**PROBLEM STATEMENT:** Please, starting at the line that contains "Task: Select the split view mode icon", reproduce every line exactly until the records run out, skipping all pictures.

-- TASK MATERIAL follows --

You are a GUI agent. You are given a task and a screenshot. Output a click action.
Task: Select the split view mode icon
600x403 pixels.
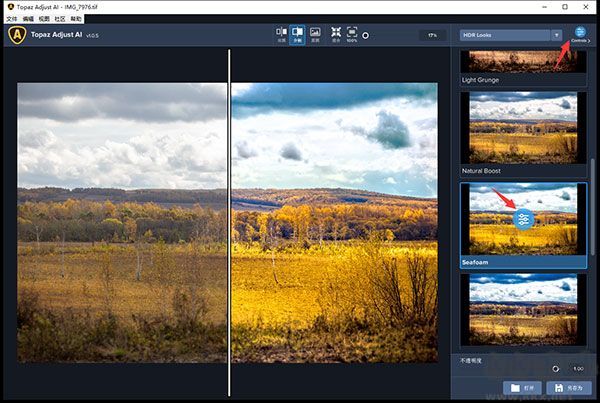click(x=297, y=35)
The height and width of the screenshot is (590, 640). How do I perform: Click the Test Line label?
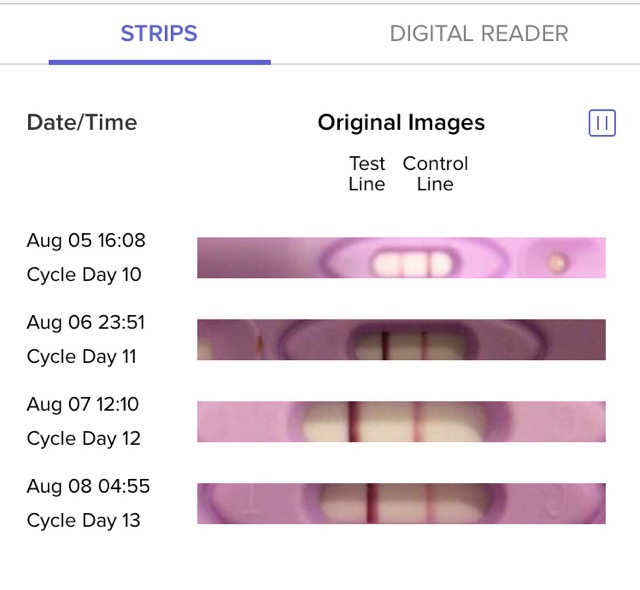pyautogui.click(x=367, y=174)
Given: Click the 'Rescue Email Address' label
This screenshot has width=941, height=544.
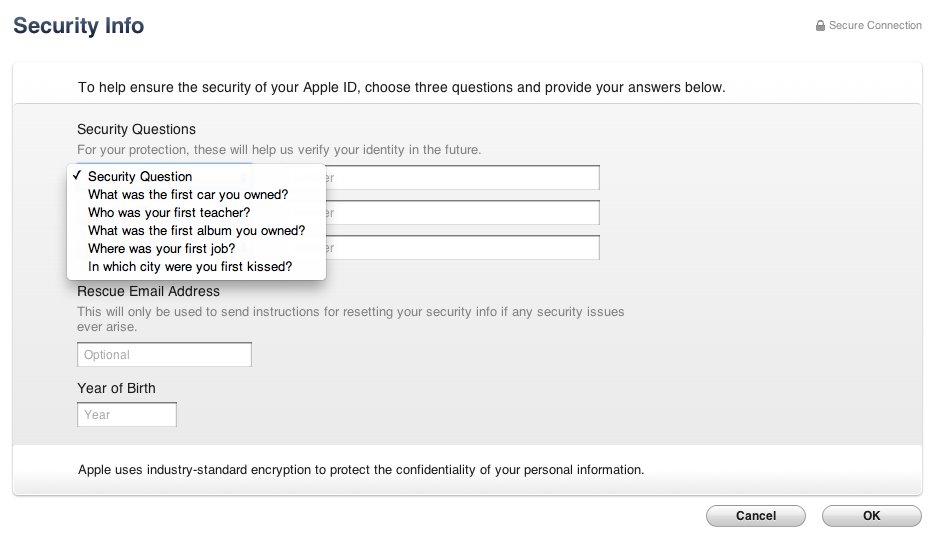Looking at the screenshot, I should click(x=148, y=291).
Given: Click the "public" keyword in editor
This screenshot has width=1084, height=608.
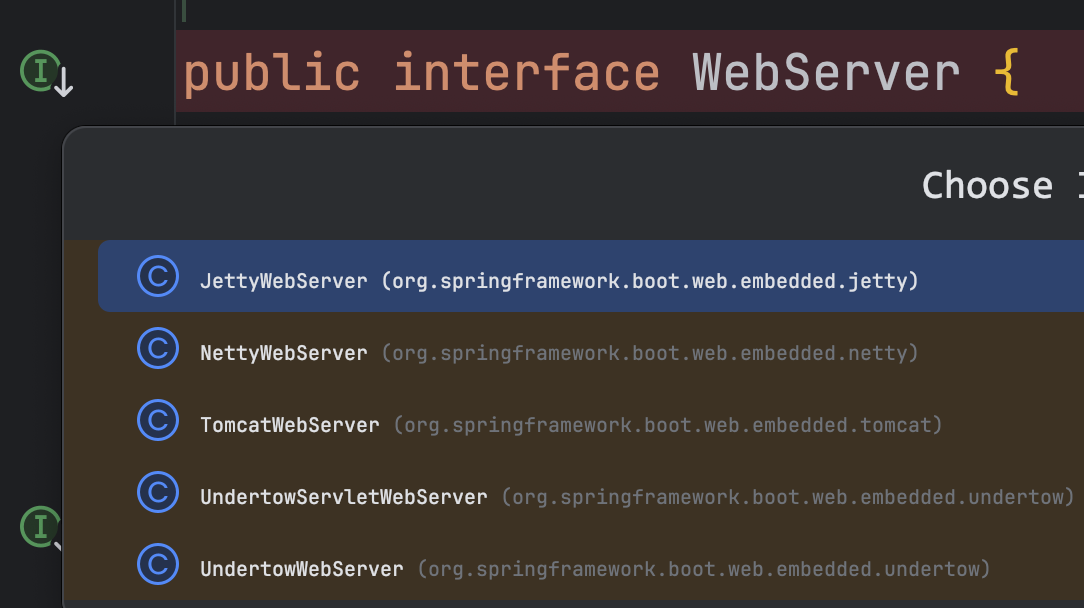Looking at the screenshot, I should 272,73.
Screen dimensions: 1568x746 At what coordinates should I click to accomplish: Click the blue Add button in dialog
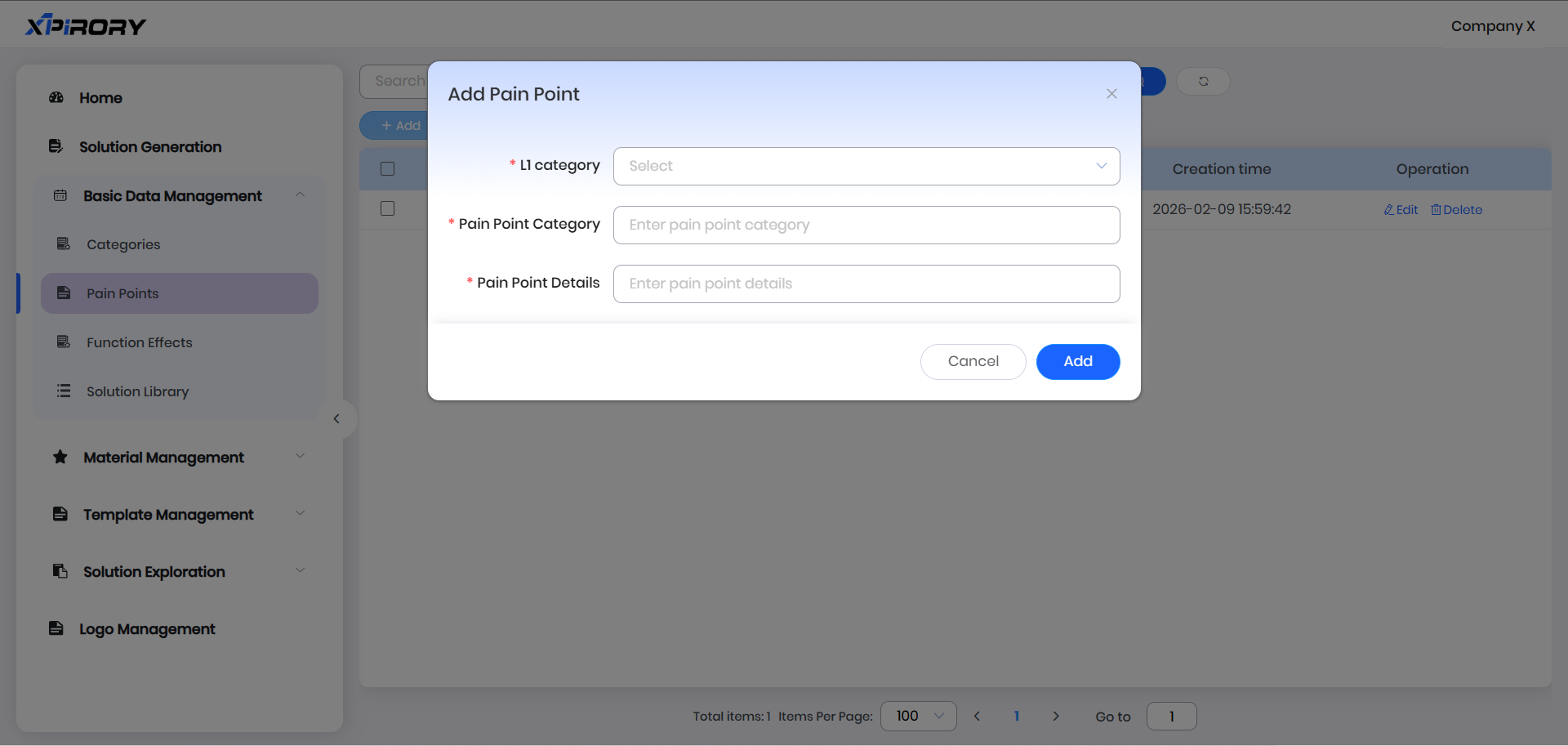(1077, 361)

-- TASK MATERIAL concluded --

**RESULT:**
Task: Select the split view mode icon
600x403 pixels.
click(x=297, y=35)
The height and width of the screenshot is (590, 640). How do I perform: Click the Test Line label?
pyautogui.click(x=367, y=174)
Given: Click the 'Rescue Email Address' label
This screenshot has width=941, height=544.
Looking at the screenshot, I should click(x=148, y=291).
Given: Click the "public" keyword in editor
This screenshot has width=1084, height=608.
Looking at the screenshot, I should 272,73.
Screen dimensions: 1568x746 At what coordinates should I click to accomplish: Click the blue Add button in dialog
(1077, 361)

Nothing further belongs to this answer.